Kagan noted that the court’s conservative majority has ordered California to treat houses of worship just as favorably as secular activities, including political assemblies, even though medical evidence shows that secular activities pose a “lesser danger” in contracting the coronavirus.

“This is no garden-variety legal error: In forcing California to ignore its experts’ scientific findings, the Court impairs the State’s effort to address a public health emergency. There are good reasons why the Constitution ‘principally entrusts the safety and the health of the people’ to state officials, not federal courts. In the worst public health crisis in a century, this foray into armchair epidemiology cannot end well,” Kagan argued. “If this decision causes suffering, we will not pay. Our marble halls are now closed to the public, and our life tenure forever insulates us from responsibility for our errors. That would seem good reason to avoid disrupting a State’s pandemic response. But the Court forges ahead regardless, insisting that science-based policy yield to judicial edict. I respectfully dissent.”

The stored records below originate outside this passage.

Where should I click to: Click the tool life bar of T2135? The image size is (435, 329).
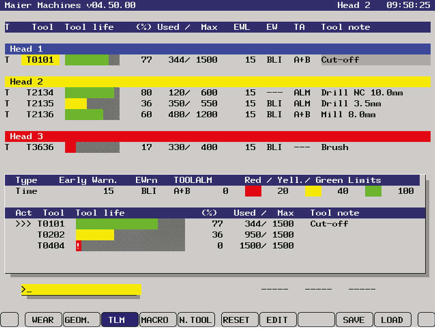pyautogui.click(x=92, y=104)

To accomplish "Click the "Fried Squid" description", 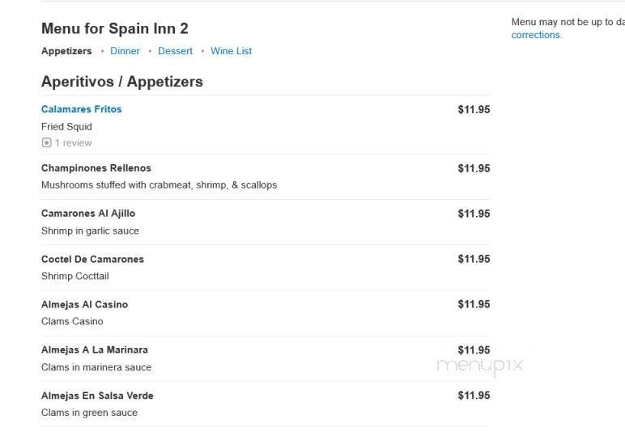I will [x=66, y=126].
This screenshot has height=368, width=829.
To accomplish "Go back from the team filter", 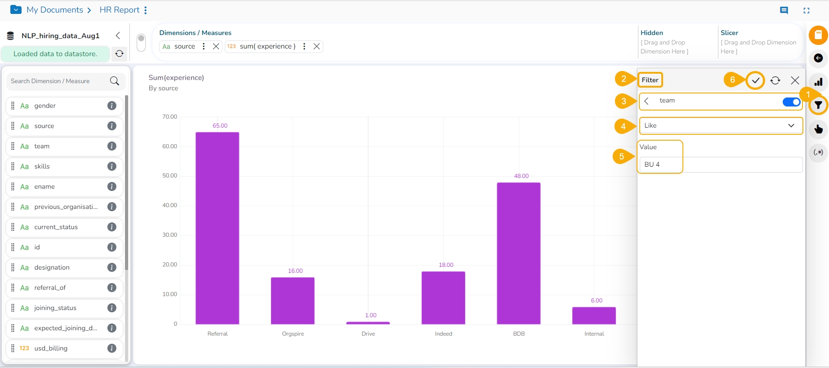I will [x=646, y=101].
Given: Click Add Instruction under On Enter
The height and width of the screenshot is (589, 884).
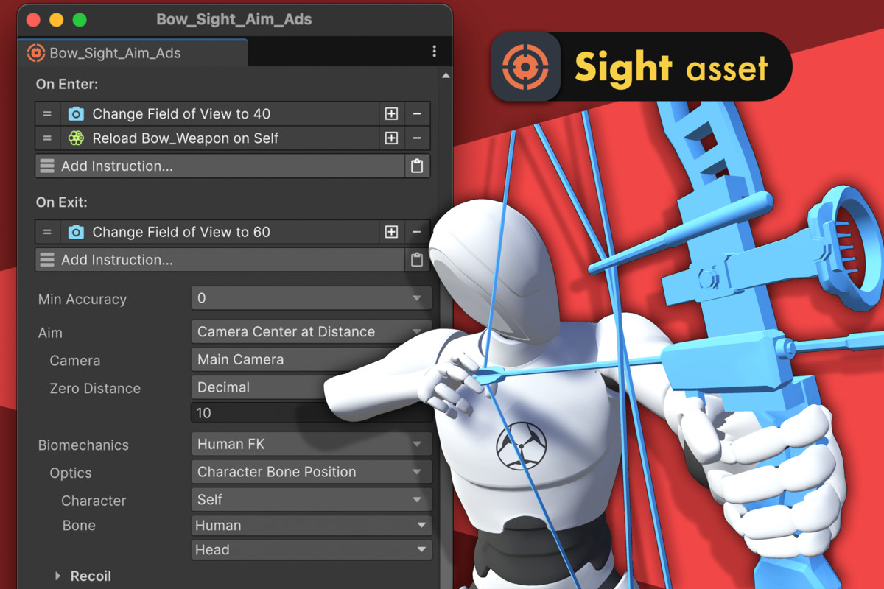Looking at the screenshot, I should point(220,166).
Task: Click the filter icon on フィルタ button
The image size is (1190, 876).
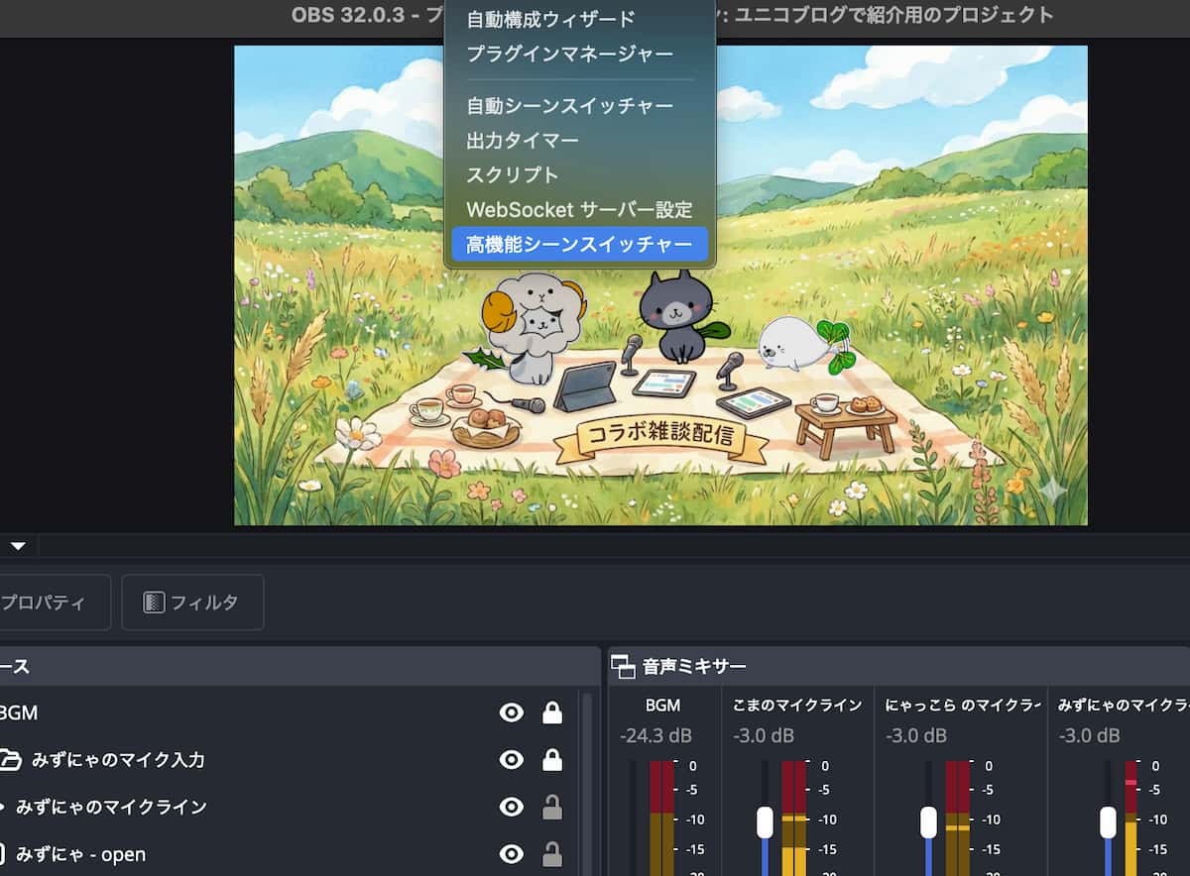Action: click(x=154, y=602)
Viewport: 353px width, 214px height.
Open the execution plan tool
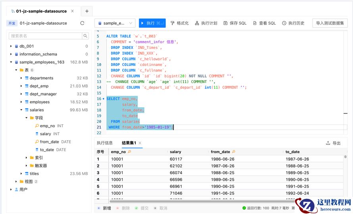[206, 23]
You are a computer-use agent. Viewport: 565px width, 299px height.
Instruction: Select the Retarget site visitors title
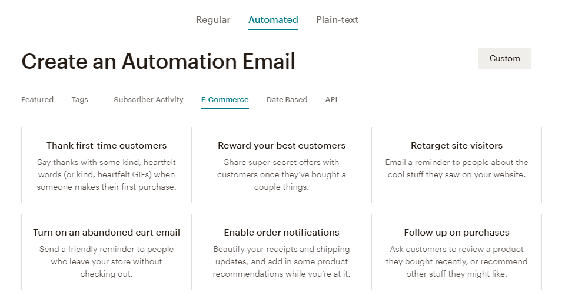point(457,146)
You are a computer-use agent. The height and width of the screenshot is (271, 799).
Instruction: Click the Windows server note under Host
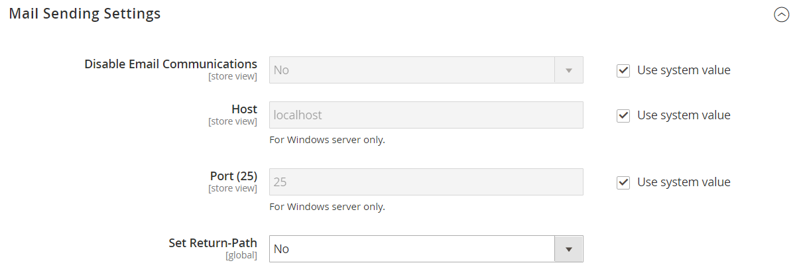click(327, 140)
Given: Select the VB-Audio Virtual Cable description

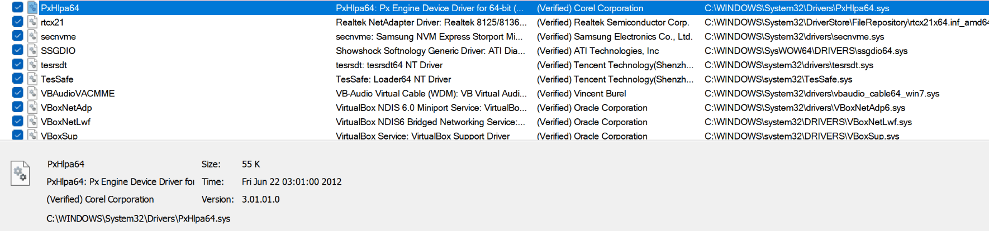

While state officials have broad constitutional powers, Roberts, in responding to Kagan’s argument, noted that those powers also have limits.

“I adhere to the view that the ‘Constitution principally entrusts the safety and the health of the people to the politically accountable officials of the States. But the Constitution also entrusts the protection of the people’s rights to the Judiciary—not despite judges being shielded by life tenure, but because they are. Deference, though broad, has its limits,” he said.

Charles LiMandri, special counsel for Thomas More Society, a national public interest law firm that worked with the church on the case, praised the decision.

“We are heartened by this order from the United States Supreme Court allowing South Bay to gather for worship this weekend while our case against Governor Newsom continues. Throughout the COVID lockdown, the governor has demonstrated a flagrant disregard for California’s citizens and their deeply and sincerely held religious beliefs,” he said in a statement. “His so-called ‘reopening plan’ is structured on the same discriminatory principles as those of New York’s Governor Cuomo, which were soundly denounced by the Supreme Court in their Thanksgiving Eve decision in Diocese of Brooklyn v. Cuomo.”

On Sunday, several churches like the Pasadena-based Harvest Rock Church praised the Supreme Court ruling but insisted they would still not be limited by the scope of the injunction.

“Fifty percent of worship is singing. We’re going to sing no matter what,” Che Ahn, Harvest Rock's senior pastor, told KCRA 3.